“Give it time. Sex isn’t everything, pal.”
“I think I’m in love with her,” he said.
“Eb…”
“Don’t say it. I know what you’re gonna say.”
“All right, I won’t say it.”
“I’m not rushing into anything, believe me. But I think about her all the time. I never felt this way about anybody else, not even Dana. I mean that.”
“Eb, you heard how she feels about marriage-”
“Who said anything about marriage? I told you, I haven’t even been to bed with her.”
That struck me funny and I burst out laughing. He let me have a displeased glower. “Damn hyena,” he said, and gave his attention to the lights rippling on the water until the women came back.
There was some discussion about prolonging the evening-a drive, drinks in the city somewhere-but Eberhardt seemed to want to get back to his place. Maybe he had firmed up his resolve, as it were, and intended to pop the bed question to Bobbie Jean; or maybe he just wanted to be alone with her for platonic reasons. At any rate she didn’t seem averse to the idea and so we headed straight back across the Bay Bridge, bound for Noe Valley.
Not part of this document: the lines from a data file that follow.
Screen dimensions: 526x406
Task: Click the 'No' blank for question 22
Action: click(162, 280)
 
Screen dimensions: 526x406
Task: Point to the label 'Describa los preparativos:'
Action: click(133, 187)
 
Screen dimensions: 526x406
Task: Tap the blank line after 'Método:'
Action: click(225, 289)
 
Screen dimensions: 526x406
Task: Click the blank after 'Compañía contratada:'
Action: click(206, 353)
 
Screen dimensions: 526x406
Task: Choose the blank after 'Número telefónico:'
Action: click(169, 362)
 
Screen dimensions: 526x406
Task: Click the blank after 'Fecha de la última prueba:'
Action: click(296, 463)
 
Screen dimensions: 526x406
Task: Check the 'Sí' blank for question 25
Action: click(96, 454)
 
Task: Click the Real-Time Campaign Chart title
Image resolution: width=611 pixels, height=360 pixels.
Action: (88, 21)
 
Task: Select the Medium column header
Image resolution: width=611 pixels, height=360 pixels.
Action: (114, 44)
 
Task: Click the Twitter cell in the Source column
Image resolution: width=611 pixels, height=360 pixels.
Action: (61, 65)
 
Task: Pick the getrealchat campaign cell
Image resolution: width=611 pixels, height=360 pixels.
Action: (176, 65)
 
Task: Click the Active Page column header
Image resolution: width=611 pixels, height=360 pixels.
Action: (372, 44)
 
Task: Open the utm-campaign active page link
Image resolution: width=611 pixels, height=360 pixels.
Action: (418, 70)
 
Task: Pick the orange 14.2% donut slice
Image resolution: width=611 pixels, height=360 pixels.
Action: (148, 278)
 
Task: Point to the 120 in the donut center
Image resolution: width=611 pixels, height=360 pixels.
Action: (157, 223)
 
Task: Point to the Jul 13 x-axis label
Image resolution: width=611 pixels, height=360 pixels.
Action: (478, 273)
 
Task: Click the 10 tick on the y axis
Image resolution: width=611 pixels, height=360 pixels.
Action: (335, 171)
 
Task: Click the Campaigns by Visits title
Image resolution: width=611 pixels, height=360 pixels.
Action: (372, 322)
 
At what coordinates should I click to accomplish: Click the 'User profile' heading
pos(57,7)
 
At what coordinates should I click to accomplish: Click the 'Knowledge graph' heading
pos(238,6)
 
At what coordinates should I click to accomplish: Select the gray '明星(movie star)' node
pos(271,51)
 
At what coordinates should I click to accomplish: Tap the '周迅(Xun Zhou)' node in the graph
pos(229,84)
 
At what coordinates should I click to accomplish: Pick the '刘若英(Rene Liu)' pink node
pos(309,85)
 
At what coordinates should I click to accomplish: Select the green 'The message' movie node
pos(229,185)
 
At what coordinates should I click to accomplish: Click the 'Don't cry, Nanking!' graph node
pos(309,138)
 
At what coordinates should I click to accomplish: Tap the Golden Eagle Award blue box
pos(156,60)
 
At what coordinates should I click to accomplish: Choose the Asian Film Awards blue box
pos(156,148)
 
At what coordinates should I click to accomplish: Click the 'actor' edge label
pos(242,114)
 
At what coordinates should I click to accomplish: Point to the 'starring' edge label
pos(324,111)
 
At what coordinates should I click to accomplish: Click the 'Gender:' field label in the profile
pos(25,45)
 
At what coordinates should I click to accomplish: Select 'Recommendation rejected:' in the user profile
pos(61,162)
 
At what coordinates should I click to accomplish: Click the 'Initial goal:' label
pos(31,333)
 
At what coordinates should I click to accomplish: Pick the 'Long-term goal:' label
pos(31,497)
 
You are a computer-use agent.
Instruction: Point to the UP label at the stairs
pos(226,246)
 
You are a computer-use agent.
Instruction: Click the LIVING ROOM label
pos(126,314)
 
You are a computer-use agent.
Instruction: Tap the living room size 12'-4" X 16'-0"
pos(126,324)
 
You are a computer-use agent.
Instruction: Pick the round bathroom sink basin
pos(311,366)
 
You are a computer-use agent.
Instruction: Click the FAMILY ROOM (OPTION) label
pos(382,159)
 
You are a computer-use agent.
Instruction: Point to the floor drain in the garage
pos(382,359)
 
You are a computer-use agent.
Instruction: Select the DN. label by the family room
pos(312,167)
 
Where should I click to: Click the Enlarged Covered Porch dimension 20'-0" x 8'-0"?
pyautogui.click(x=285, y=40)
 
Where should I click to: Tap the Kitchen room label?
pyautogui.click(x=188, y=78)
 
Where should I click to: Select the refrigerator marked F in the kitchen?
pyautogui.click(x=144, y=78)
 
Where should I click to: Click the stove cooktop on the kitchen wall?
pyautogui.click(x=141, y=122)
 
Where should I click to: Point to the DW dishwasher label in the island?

When we came through the bridge’s Yerba Buena tunnel, the lights of the city struck me as having a kind of magical quality tonight-towering skyward in squares and angles in the Financial District, strung out over the hills and down along the Embarcadero and Fisherman’s Wharf, outlining the familiar symmetrical shape of the Golden Gate Bridge to the north. Everything looked new and clean and bright, real and yet not real, as if this were a mock-up for a Disney realm called San Francisco Land. Fanciful notion, but that was the sort of mood I was in. I reached for Kerry’s hand, held it as I drove. It was a good night to be with someone you cared about, a good night to be alive.
It was almost ten-thirty when we dropped off Eberhardt and Bobbie Jean. We said our good nights in the car. Eb allowed as how he’d see me at the office in the morning, forgetting that tomorrow was Saturday and he never went to the office on Saturdays except in an emergency. I didn’t correct him; he had things on his mind, poor bastard.